═══ Data for the task ═══
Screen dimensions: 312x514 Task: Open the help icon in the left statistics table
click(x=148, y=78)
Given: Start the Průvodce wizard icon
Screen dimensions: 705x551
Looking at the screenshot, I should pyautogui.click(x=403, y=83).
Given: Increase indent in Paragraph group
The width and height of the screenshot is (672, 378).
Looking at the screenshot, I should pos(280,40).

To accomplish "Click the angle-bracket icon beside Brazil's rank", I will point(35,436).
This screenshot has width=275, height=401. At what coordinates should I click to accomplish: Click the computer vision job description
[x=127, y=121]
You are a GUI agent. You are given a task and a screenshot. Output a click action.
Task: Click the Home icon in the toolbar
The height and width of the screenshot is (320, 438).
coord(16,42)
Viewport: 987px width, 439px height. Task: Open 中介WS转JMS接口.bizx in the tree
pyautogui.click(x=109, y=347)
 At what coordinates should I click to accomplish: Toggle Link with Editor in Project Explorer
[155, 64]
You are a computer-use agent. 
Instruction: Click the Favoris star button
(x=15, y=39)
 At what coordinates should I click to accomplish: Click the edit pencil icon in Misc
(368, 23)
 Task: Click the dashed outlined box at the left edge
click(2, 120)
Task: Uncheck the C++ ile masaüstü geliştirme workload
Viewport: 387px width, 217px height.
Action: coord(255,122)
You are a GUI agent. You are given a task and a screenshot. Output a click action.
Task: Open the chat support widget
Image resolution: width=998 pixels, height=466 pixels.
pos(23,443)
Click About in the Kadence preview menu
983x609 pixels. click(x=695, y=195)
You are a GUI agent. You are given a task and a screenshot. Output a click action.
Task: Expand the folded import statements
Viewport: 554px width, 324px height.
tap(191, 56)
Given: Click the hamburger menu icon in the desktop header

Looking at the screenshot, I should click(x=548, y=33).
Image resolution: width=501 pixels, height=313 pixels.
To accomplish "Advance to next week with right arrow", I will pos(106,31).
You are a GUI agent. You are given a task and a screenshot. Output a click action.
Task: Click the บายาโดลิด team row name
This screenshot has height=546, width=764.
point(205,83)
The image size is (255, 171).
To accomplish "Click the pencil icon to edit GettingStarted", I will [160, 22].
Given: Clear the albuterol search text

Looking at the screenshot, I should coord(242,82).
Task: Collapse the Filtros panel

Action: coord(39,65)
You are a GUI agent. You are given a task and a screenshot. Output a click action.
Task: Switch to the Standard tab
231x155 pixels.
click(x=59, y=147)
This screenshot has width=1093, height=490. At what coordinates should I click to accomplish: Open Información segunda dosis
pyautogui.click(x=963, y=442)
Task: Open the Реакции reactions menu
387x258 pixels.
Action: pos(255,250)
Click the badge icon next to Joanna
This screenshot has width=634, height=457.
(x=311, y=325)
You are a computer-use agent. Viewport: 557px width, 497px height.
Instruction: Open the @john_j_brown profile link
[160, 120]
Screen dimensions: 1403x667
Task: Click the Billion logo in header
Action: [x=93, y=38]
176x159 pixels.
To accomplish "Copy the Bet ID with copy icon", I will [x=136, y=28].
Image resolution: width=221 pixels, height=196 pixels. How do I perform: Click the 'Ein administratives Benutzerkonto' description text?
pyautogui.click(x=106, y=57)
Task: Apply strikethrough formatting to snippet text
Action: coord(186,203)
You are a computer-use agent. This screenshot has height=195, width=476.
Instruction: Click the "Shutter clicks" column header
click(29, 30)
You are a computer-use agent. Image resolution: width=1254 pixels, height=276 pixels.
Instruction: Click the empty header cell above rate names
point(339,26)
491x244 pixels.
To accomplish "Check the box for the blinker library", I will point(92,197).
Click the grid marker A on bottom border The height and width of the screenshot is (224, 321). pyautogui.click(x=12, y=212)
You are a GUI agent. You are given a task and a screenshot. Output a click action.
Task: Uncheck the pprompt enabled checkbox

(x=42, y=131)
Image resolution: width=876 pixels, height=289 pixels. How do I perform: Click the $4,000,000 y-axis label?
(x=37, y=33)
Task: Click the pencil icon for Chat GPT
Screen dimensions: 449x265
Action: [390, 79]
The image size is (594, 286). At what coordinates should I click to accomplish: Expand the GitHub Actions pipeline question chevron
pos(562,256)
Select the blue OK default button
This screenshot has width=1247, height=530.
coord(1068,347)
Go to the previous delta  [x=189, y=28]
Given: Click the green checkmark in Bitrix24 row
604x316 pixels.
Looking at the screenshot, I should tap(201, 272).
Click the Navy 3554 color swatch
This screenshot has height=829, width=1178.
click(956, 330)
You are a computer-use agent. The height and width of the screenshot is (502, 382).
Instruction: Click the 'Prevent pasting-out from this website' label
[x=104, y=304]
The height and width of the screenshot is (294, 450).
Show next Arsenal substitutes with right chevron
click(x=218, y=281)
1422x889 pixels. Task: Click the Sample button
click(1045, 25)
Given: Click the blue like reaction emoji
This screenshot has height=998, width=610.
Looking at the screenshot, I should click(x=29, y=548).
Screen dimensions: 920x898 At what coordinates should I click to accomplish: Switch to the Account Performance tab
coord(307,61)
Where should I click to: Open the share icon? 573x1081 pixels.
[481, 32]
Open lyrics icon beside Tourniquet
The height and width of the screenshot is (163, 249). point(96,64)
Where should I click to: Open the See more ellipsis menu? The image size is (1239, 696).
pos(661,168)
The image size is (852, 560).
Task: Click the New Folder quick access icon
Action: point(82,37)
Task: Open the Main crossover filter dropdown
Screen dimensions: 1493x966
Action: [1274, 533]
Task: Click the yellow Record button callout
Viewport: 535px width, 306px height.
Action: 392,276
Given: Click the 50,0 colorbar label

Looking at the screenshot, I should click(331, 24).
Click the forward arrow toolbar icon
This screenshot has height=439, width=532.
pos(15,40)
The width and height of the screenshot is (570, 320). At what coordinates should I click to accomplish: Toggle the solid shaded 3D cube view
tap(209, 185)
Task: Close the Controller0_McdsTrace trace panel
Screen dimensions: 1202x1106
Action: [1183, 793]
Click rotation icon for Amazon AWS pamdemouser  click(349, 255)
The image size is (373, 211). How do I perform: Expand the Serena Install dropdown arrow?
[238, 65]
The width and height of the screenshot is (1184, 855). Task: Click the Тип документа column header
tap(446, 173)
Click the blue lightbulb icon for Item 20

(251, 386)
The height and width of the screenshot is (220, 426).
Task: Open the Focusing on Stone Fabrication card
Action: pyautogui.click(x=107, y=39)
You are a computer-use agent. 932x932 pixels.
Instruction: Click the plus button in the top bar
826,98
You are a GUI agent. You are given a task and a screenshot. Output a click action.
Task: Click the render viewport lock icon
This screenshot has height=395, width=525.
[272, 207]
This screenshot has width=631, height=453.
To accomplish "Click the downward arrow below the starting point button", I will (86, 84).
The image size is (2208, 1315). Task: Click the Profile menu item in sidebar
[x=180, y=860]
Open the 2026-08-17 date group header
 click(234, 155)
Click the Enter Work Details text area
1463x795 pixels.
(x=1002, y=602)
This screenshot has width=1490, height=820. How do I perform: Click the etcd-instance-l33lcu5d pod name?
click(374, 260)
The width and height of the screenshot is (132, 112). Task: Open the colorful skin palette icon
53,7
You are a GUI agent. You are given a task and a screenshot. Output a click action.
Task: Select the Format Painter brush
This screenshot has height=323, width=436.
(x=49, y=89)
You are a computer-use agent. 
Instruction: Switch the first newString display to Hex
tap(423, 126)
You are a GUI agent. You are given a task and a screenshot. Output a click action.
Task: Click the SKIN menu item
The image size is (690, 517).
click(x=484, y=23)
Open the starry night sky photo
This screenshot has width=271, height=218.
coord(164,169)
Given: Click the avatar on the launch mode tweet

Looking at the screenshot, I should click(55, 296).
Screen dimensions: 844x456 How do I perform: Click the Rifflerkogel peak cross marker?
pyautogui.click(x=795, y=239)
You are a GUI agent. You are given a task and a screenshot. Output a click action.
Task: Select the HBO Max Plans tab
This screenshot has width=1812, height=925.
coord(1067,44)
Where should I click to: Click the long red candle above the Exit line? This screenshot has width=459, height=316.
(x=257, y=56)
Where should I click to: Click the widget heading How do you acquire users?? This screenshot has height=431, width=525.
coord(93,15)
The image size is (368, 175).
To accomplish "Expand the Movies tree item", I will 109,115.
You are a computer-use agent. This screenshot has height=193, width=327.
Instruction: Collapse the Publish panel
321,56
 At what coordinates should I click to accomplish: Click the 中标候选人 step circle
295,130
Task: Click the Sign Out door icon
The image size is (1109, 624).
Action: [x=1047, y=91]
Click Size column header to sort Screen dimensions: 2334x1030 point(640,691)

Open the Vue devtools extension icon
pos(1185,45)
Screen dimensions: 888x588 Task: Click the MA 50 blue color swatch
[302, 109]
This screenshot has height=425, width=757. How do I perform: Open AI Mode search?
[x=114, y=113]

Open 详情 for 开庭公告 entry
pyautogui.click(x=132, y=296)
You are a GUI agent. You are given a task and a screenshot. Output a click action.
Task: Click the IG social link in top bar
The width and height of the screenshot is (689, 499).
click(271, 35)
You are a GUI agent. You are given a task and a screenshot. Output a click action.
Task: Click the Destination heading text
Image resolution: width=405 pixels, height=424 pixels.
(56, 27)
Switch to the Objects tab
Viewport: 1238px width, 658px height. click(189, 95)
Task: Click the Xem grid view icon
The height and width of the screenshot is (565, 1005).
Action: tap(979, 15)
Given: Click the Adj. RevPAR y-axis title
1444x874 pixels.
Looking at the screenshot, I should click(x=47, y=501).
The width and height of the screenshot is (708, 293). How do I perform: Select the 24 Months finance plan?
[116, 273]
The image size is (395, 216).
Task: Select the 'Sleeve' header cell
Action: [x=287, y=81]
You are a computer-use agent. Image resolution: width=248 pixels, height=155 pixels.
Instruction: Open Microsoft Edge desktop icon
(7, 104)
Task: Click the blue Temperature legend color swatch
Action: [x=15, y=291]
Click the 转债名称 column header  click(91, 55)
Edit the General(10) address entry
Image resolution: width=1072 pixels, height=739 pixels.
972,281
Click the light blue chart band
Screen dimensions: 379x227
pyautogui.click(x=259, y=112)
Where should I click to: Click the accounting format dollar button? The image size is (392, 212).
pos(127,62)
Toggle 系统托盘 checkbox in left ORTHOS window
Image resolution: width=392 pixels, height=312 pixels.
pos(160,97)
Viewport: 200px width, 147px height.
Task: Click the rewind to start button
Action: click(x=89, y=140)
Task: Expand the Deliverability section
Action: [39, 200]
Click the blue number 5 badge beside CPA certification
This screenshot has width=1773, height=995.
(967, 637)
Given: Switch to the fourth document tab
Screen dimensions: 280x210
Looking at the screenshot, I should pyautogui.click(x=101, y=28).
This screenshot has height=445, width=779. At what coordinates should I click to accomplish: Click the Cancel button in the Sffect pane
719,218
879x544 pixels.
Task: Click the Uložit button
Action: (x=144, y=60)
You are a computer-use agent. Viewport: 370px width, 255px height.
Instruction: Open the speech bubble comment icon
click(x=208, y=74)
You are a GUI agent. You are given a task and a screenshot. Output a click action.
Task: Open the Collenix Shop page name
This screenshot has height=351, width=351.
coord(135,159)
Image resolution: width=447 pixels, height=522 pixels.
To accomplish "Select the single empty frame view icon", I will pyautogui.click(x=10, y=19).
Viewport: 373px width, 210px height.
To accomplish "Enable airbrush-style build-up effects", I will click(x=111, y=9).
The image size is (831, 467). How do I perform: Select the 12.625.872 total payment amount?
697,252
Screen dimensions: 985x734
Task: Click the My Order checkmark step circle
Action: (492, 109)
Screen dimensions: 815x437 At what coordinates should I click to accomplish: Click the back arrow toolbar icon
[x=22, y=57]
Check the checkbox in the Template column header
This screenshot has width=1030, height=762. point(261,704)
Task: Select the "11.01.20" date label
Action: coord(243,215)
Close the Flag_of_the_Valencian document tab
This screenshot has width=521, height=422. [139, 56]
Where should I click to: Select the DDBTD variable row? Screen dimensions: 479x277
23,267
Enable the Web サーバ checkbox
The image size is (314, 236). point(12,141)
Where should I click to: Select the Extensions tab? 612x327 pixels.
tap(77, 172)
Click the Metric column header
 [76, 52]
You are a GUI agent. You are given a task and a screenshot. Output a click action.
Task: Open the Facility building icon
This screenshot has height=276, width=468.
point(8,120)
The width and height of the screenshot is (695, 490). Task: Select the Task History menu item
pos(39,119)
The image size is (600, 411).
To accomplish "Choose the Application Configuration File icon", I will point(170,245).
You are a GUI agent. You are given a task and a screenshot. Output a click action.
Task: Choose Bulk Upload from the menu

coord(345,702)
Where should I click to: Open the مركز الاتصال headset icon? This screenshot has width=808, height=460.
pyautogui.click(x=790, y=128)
═══
**Exercise details**
Within the records above, how many lines include the word "grid"? State the number by itself.

**Exercise answer**
2